- Będziemy na początku starali się przywrócić ofertę na poziomie około 90%. Przede wszystkim takie autobusy i tramwaje, które były wspomagające dla studentów i uczniów nie zostaną jeszcze przywrócone. Na razie bazujemy na podstawowym szkielecie komunikacji miejskiej i zobaczymy w tych pierwszych dniach września, jak to wszystko będzie się kształtowało - mówi Sebastian Kowal z Zarządu Transportu Publicznego.
Cięcia w komunikacji miejskiej spowodowane są epidemią koronawirusa, która znacząco zmniejszyła wpływy ze sprzedaży biletów. Sytuację miała poprawić podwyżka cen biletów, ale ta propozycja nie spotkała się z przychylną reakcją mieszkańców Krakowa.
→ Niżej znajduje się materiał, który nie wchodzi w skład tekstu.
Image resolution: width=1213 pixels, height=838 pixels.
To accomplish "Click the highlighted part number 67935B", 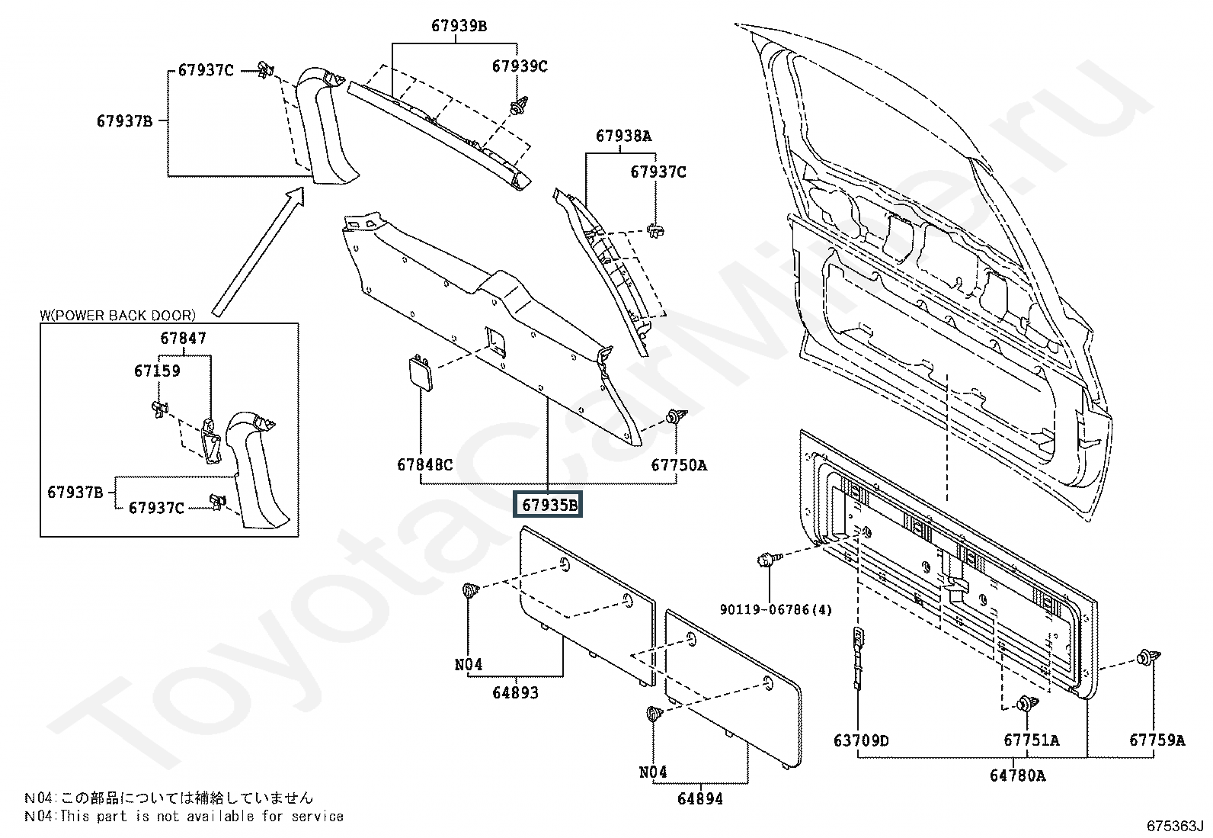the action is point(548,505).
- Mieszkańcy nigdy nie będą zadowoleni z podwyżek cen biletów, myślę, że wszyscy dobrze rozumieją sytuację, ale trzeba powiedzieć, że już teraz podróż tramwajem czy autobusem jest sporym obciążeniem dla kieszeni - mówi jeden z pasażerów komunikacji miejskiej.
Sprawą podwyżki cen biletów mieli zająć się radni na najbliższej sesji Rady Miasta, ale Magistrat postanowił odłożyć ten projekt uchwały w czasie.